EL SENADO, ¡QUÉ GRAN INVENTO!
Durante los años de la dictadura
franquista había gente que aspiraba a alcanzar el puesto de gobernador civil,
bien como forma de iniciar una carrera política más o menos meteórica, bien
como sinecura para vivir una vida plácida rodeada de parabienes y goces
terrenales. Camisa azul, guerrera blanca, brazo en alto y ¡Viva España!
Algo muy español, desde luego. Ya
Cervantes, el gran Cervantes ansiaba, después de la heroicidad de Lepanto, una
hermosa sinecura. Cartas de recomendación no le faltaban. Por desgracia para
él, y por suerte para la literatura española, se le cruzaron los berberiscos,
el cautiverio, Argel, el fracaso en la vida, que a la postre sería el triunfo
en la novela. También desde el sombrío despacho de un Gobierno Civil, qué duda
cabe, se hubieran podido escribir los versos más tristes una noche.
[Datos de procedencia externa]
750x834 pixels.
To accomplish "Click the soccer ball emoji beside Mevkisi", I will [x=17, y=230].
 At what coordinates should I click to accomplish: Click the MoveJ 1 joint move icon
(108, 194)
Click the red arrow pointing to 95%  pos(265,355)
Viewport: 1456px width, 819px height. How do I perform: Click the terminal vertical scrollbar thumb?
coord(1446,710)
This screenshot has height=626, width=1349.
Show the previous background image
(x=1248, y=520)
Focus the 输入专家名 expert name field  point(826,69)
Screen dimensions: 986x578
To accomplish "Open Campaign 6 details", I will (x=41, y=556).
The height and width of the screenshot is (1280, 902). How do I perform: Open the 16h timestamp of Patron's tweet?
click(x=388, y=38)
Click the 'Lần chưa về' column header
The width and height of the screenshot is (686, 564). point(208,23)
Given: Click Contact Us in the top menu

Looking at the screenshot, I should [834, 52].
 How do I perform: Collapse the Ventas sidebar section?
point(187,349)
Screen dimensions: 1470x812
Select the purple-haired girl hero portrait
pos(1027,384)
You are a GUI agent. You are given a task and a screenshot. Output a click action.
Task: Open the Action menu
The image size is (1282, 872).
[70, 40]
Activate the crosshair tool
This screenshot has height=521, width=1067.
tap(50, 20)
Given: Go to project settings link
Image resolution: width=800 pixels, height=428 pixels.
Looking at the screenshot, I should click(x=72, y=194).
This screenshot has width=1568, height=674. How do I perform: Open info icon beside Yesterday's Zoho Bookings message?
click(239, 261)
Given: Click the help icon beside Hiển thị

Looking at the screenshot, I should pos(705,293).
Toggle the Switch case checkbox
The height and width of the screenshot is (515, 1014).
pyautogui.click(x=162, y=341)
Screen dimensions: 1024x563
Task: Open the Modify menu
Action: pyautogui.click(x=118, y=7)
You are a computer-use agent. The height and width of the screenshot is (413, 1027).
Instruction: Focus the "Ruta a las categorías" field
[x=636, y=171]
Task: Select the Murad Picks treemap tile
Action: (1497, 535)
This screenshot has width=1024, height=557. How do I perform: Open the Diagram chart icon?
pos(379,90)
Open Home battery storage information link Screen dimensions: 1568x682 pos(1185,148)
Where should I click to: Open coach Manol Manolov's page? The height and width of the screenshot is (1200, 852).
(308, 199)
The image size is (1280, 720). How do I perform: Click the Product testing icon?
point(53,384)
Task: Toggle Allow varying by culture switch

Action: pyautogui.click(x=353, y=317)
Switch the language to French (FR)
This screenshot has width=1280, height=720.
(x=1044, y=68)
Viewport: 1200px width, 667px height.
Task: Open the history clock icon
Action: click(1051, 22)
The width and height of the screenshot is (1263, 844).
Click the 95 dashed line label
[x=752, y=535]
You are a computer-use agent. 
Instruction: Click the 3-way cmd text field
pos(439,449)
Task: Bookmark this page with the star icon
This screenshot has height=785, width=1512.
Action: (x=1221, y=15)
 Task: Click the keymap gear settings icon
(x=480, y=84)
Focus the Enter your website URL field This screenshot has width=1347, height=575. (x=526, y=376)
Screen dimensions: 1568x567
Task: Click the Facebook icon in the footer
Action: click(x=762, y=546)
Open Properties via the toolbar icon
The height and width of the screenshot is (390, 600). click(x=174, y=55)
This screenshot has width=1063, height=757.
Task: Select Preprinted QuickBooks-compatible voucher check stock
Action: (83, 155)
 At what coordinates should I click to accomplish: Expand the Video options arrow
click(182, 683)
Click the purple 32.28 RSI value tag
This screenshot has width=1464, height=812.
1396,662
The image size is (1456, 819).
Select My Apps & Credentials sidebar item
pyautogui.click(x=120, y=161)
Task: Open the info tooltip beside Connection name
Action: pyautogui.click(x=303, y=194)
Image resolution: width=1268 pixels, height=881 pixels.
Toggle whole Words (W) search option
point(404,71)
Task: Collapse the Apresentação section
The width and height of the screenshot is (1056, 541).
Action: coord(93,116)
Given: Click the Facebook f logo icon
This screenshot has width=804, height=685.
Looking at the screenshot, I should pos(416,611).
Como es natural la democracia no
podía quedarse atrás a la hora de crear su propio cementerio de elefantes: poco
trabajo, buen sueldo, y ver el sol salir por Antequera en espera de cobrar los
buenos emolumentos de la jubilación. Fue así como nació el Senado, de noble
nombre. Su función, según la Constitución del 78, era, entre otras, la de
ejercer de papel de cámara territorial, contribuyendo a la vertebración
autonómica. Pero ¡quiá! La realidad ha sido bien distinta, de ahí que hayan
transcurrido lustros y lustros y siga ahí como la Puerta de Alcalá.
Cementerio de elefantes, insisto,
refugio de desahuciados de la política, reposo del guerrero, recompensa por los
servicios prestados. Si Cicerón levantara la cabeza… El informe que publicada el pasado miércoles
el diario El Mundo, siempre tan combativo y purificador, no tenía desperdicio.
Esos cuatro aspirantes a la presidencia de las comunidades de Aragón, Baleares,
La Rioja y Valencia, que, por obra y gracia de los movimientos políticos
emergentes, se quedaron sin sillón, y que anunciaron que se marchaban, en vez
de ejercer, como era su deber, de oposición, se marcharon sí, pero al Senado, a
disfrutar de la paz: Luisa Fernanda Rudí, después de ocupar cargos durante nada
menos que 29 años; Pedro Sanz, de La Rioja, presidente durante 20 años; por no
hablar de Fabra y de Bauzá. Un status de auténtico lujo. Como los que mantienen
el histórico Juan José Lucas de Castilla León, o los ínclitos José Montilla, el
del tripartito y el desastre catalán, que cobrará una pensión vitalicia de cien
mil euros; Joan Lerma, otro socialista de bolsillo, que lleva nada menos que 36
años ocupando cargos políticos; o el tibio y gris Marcelino Iglesias, otro
aragonés de tronío.
Y eso por no citar más que unos
cuantos nombres. Ocho años, insisto, y a la puñetera calle, como hizo Aznar.
¿Tan malo es volver al trabajo? ¿No será que muchos entraron en política, no
por amor al pueblo, sino huyendo de una profesión, si es que la tuvieran, caso
de Montilla? Una jubilación, insisto, de lujo, manteniendo, en muchos casos un
par de sueldos y privilegios de todo tipo, como despacho, secretario, coche
oficial e incluso algún que otro asesor de esos que nadie sabe cuál es su
función auténtica. Estamos, sin duda, como afirma el citado diario, ante otra
de las grandes vergüenzas en un país aseteado por la crisis y, mientras no se
corrijan, seguirán siendo un muro para que los políticos recuperen parte del
crédito dilapidado. Que un profesional de altísimo mérito se jubile con una
modesta paga de dos mil euros netos, en tanto que estos “servidores de la
patria” viven a cuerpo de rey es simplemente destestable. ¿También tendrán
Podemos y Ciudadanos que acabar con esta lacra?